Material for this task:
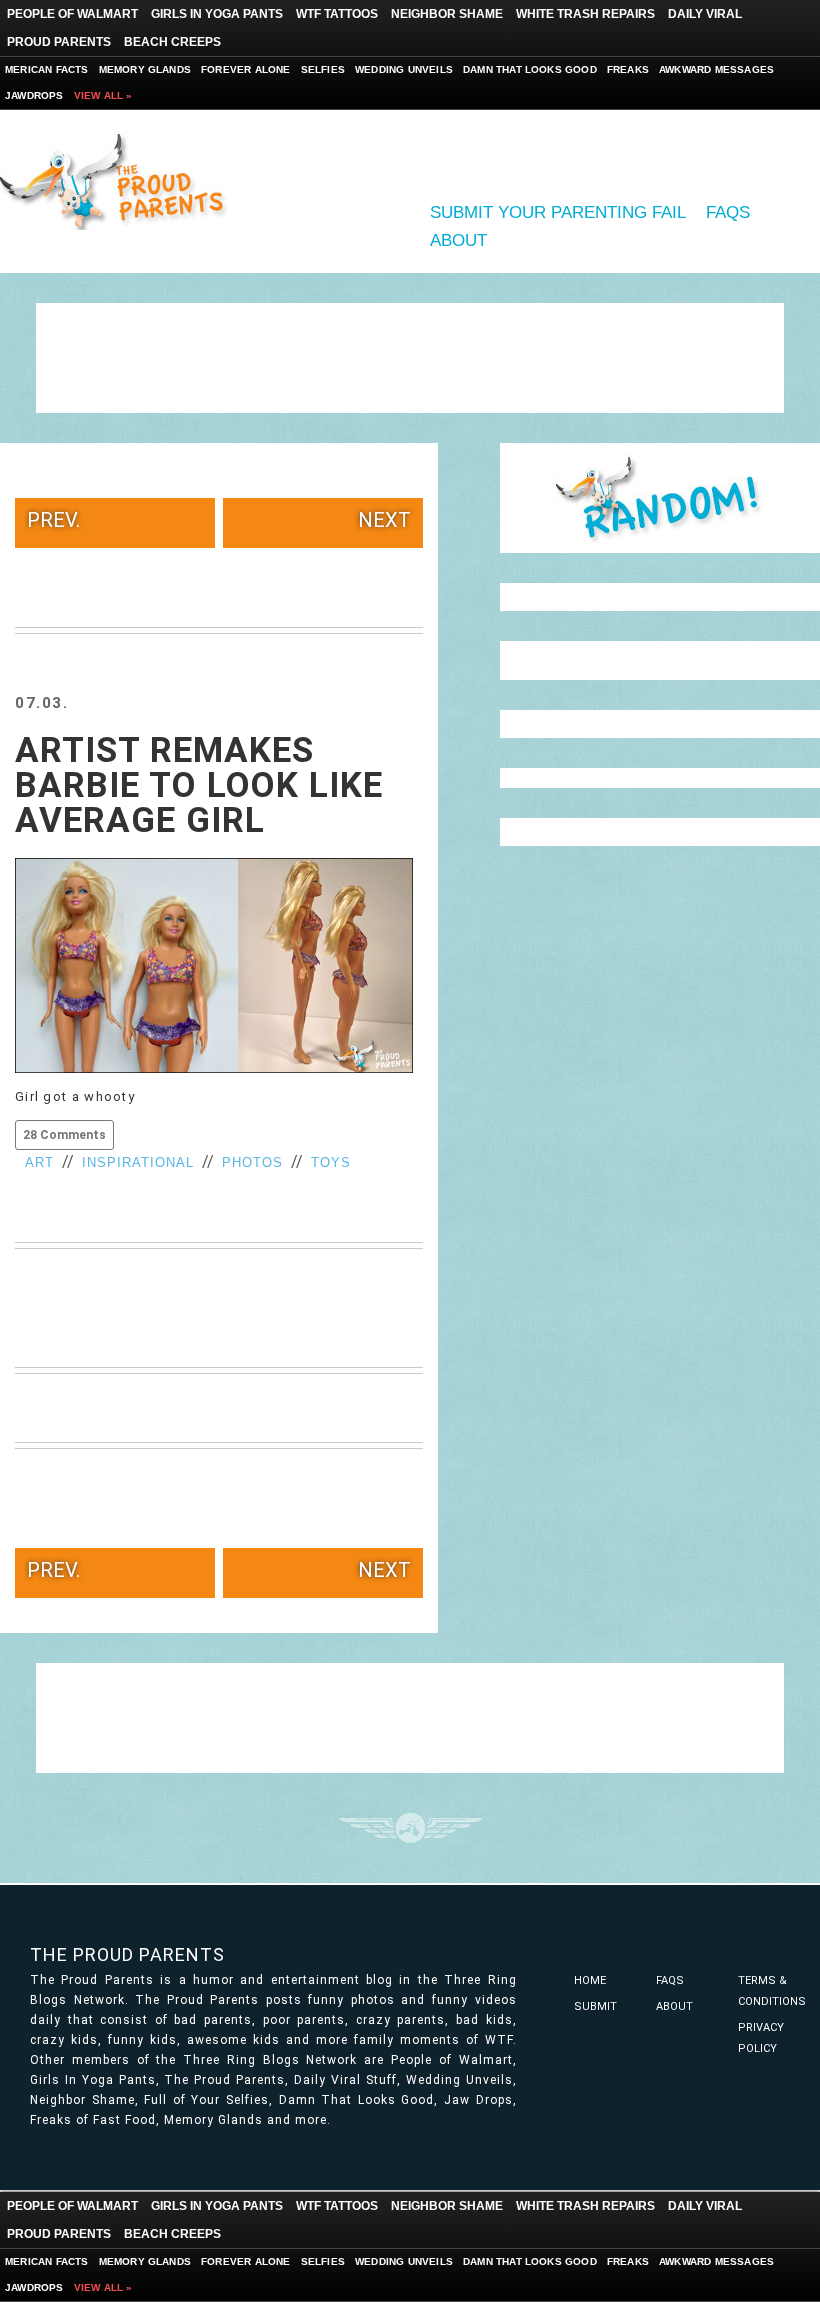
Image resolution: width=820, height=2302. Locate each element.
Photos (252, 1162)
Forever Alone (246, 69)
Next (384, 520)
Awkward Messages (716, 69)
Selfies (323, 69)
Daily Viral (705, 14)
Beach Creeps (172, 42)
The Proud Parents (127, 1954)
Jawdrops (34, 95)
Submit (595, 2006)
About (458, 240)
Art (39, 1162)
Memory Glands (145, 69)
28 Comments (64, 1135)
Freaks (628, 69)
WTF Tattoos (337, 14)
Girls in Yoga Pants (217, 14)
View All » (103, 95)
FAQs (728, 212)
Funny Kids (120, 180)
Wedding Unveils (404, 69)
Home (590, 1980)
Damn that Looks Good (530, 69)
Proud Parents (59, 42)
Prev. (53, 520)
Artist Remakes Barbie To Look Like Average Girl (199, 785)
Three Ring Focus (410, 1828)
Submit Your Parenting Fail (558, 212)
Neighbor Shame (447, 14)
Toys (331, 1162)
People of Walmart (72, 14)
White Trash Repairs (585, 14)
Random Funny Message (660, 498)
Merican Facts (47, 69)
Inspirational (138, 1162)
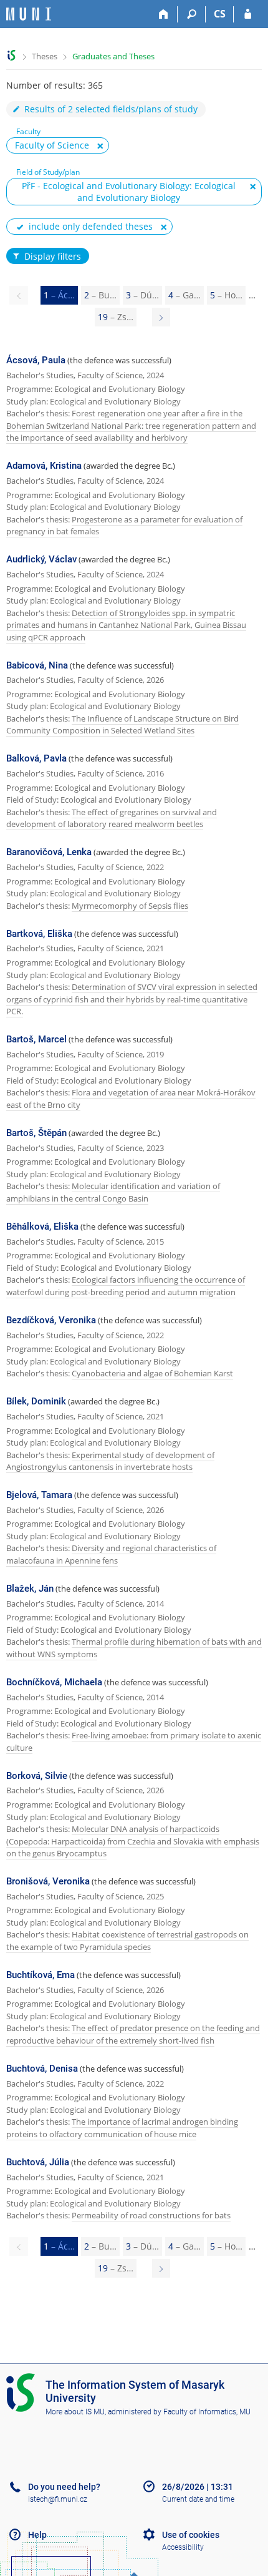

What this task involves: Nothing should appear in the answer except the lines above from the line with "Forever Alone (246, 69)" through the line with "Funny Kids (120, 180)", both included, written out exactly.

Response below:
Forever Alone (246, 69)
Next (384, 520)
Awkward Messages (716, 69)
Selfies (323, 69)
Daily Viral (705, 14)
Beach Creeps (172, 42)
The Proud Parents (127, 1954)
Jawdrops (34, 95)
Submit (595, 2006)
About (458, 240)
Art (39, 1162)
Memory Glands (145, 69)
28 Comments (64, 1135)
Freaks (628, 69)
WTF Tattoos (337, 14)
Girls in Yoga Pants (217, 14)
View All » (103, 95)
FAQs (728, 212)
Funny Kids (120, 180)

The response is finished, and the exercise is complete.